## Exercise requirements
Only the lines from the one containing "Click the elem" to the end of the listing below are wanted, repeated exactly.

## Source material
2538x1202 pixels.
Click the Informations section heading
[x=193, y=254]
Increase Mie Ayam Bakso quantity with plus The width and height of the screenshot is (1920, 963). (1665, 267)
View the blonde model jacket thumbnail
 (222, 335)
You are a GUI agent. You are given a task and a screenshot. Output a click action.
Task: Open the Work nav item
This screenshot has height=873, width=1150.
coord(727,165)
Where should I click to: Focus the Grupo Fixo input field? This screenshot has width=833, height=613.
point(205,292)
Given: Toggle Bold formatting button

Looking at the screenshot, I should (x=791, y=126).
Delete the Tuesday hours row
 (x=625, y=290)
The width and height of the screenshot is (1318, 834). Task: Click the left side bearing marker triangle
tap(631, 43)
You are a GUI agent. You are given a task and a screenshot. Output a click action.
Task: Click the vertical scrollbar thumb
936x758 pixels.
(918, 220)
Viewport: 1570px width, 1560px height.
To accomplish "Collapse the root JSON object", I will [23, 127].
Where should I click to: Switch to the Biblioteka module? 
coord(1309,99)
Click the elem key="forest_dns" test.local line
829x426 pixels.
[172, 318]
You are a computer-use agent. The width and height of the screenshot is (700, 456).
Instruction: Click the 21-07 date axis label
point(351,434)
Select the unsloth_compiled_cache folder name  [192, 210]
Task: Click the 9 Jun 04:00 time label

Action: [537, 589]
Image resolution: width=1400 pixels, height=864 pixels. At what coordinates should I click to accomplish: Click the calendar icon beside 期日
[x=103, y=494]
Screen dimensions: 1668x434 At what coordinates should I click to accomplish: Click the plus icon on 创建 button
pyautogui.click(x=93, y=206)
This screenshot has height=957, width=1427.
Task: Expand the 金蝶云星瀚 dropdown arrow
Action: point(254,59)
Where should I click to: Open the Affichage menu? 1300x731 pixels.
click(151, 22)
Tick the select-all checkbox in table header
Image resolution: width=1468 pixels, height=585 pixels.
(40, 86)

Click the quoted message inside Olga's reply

## Response area
Click the elem key="forest_dns" test.local line
829x426 pixels.
[172, 318]
You are a computer-use agent. The width and height of the screenshot is (700, 456).
Instruction: Click the 21-07 date axis label
point(351,434)
Select the unsloth_compiled_cache folder name  [192, 210]
Task: Click the 9 Jun 04:00 time label

Action: [537, 589]
Image resolution: width=1400 pixels, height=864 pixels. At what coordinates should I click to accomplish: Click the calendar icon beside 期日
[x=103, y=494]
Screen dimensions: 1668x434 At what coordinates should I click to accomplish: Click the plus icon on 创建 button
pyautogui.click(x=93, y=206)
This screenshot has height=957, width=1427.
Task: Expand the 金蝶云星瀚 dropdown arrow
Action: point(254,59)
Where should I click to: Open the Affichage menu? 1300x731 pixels.
click(151, 22)
Tick the select-all checkbox in table header
Image resolution: width=1468 pixels, height=585 pixels.
(40, 86)

Click the quoted message inside Olga's reply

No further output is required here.